Mike feels a little or a lot, never controlled and always one extreme or the other. It’s visible in the way he snaps at his friends when he gets too angry or too upset, and it’s audible in his relentless stutter that appears when there’s attention on him. It’s laced in the lies that he grinds out through his teeth, claiming that he’s fine, and it’s in the fight to appear as though he’s swimming gently through a body of water when in reality he can’t keep afloat.

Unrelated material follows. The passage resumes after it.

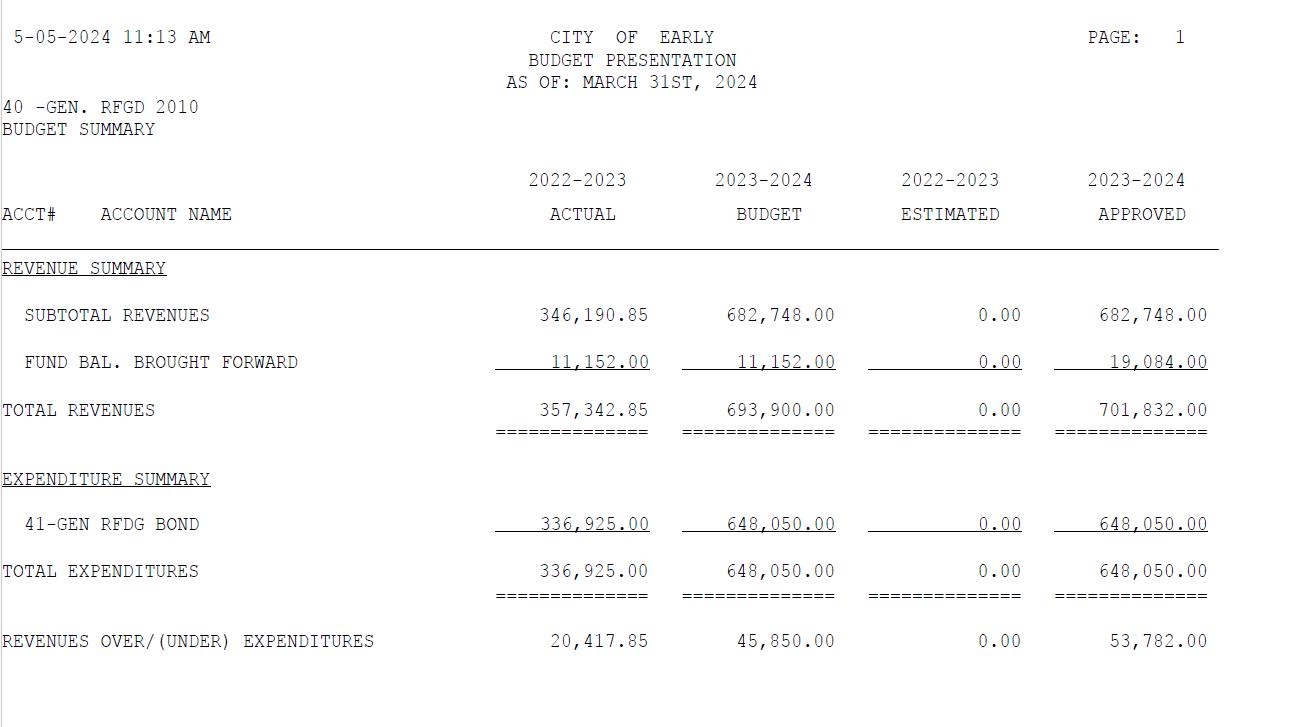Select REVENUES OVER/(UNDER) EXPENDITURES label

[188, 641]
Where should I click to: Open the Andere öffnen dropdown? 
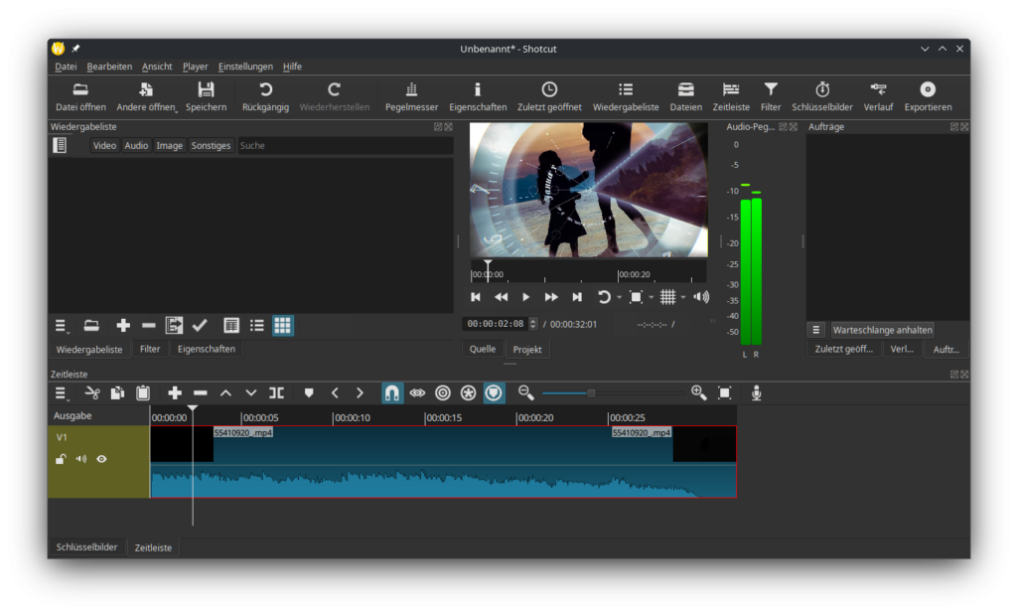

His feelings are like waves, gentle or all consuming as they rise and fall with the tide, and nothing drowns him quite like Will Byers.
An impatient elbow digs into his side, and that’s how he knows for definite that it’s Max getting restless. “Mike,” she repeats, and his empty cup tumbles from his fingers and clatters out of his lap without so much as a sound.
“What?” he chokes out.
“Get out of your head for one minute and dance,” El counters cheekily, and they’re unaware of the edge Mike is swaying on, the impending fall as the ground seems to break apart beneath his feet. He’s not sure if he’s grateful for that or not.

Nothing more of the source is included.